# EXERCISE AIM
Collect each line in the items below that contains the string "width". Case must match.

(Lines of data)
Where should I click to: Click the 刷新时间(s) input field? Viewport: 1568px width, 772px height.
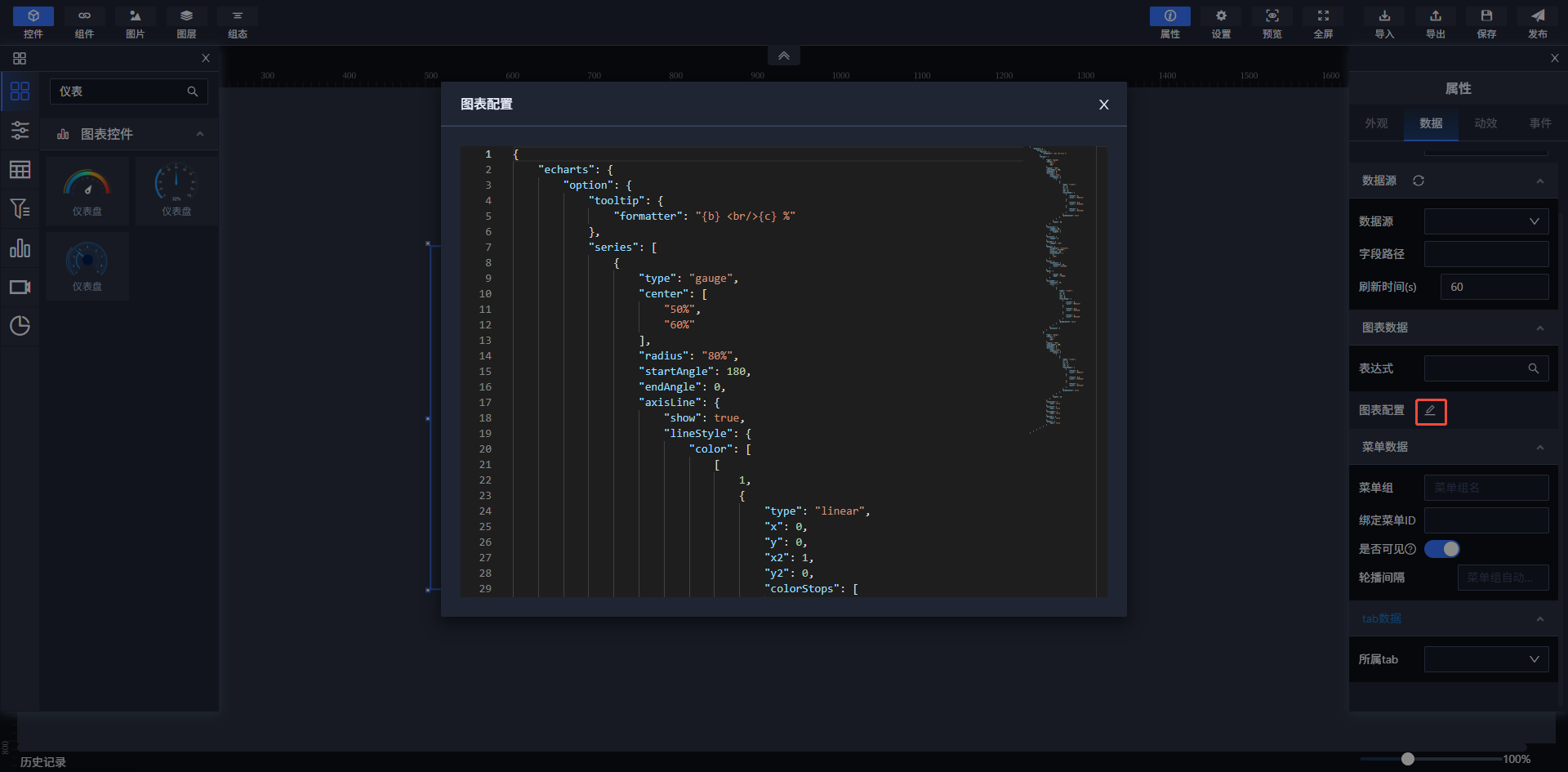tap(1494, 287)
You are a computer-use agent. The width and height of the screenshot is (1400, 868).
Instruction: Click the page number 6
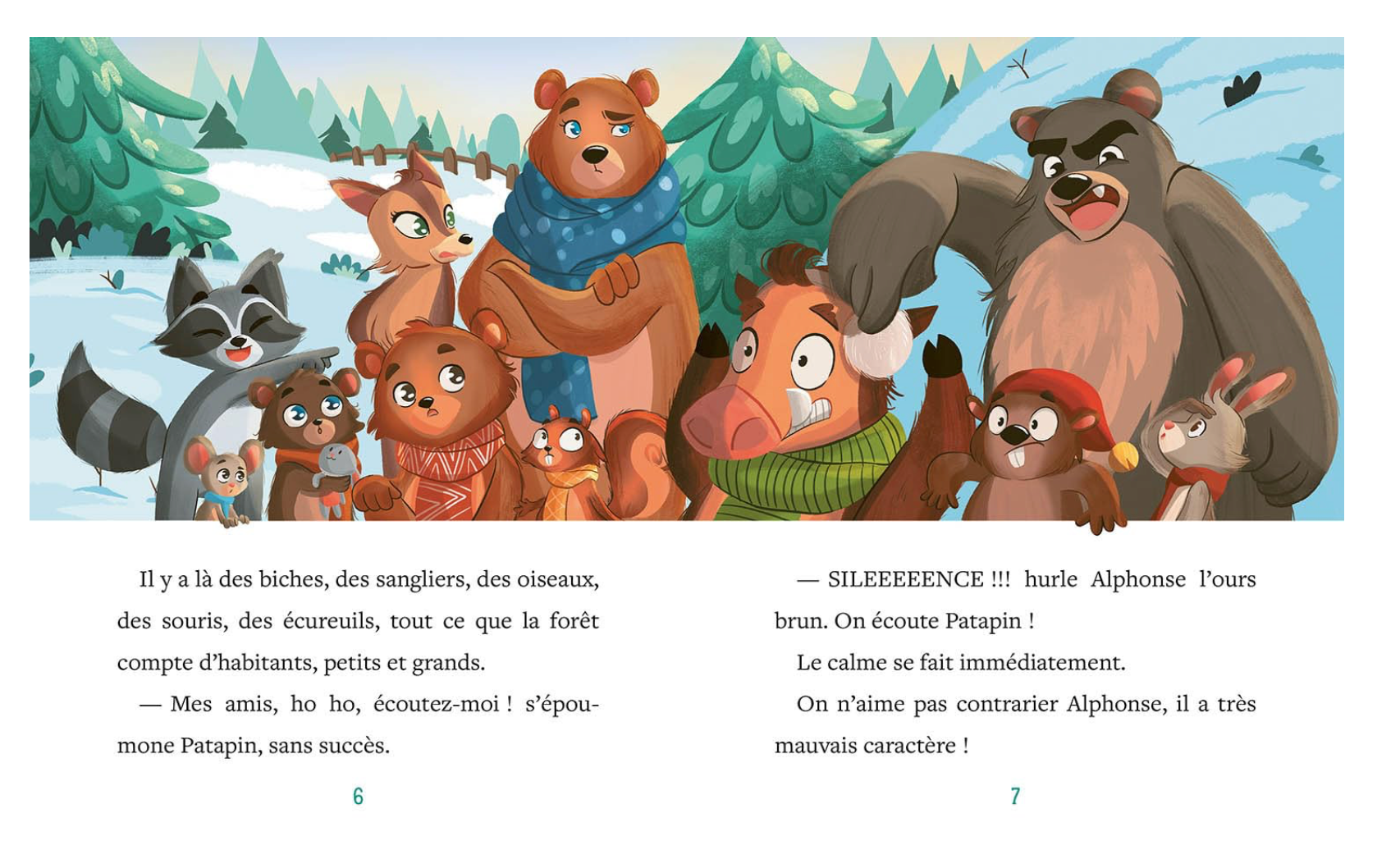point(358,796)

# FULL SOLUTION
Where should I click to: Click the 刷新时间(s) input field? Viewport: 1568px width, 772px height.
You are a computer-use agent. The width and height of the screenshot is (1400, 868).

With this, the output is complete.